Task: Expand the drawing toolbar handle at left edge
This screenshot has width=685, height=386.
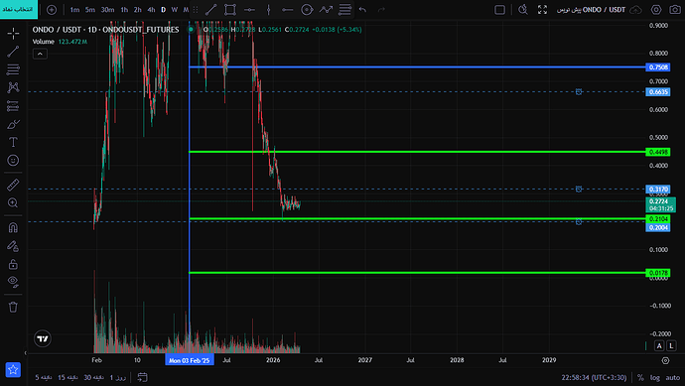Action: point(26,353)
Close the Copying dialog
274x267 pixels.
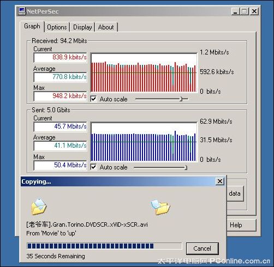tap(220, 181)
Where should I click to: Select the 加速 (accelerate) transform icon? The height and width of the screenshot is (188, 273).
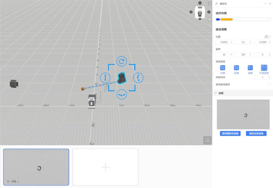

---------------

> _The task_:
Begin at the line containing "274x267 pixels." and restate exactly every line through the end of the material, skipping the pictures.

> _Answer_:
274x267 pixels.
tap(220, 181)
Where should I click to: Select the 加速 (accelerate) transform icon? The height and width of the screenshot is (188, 273).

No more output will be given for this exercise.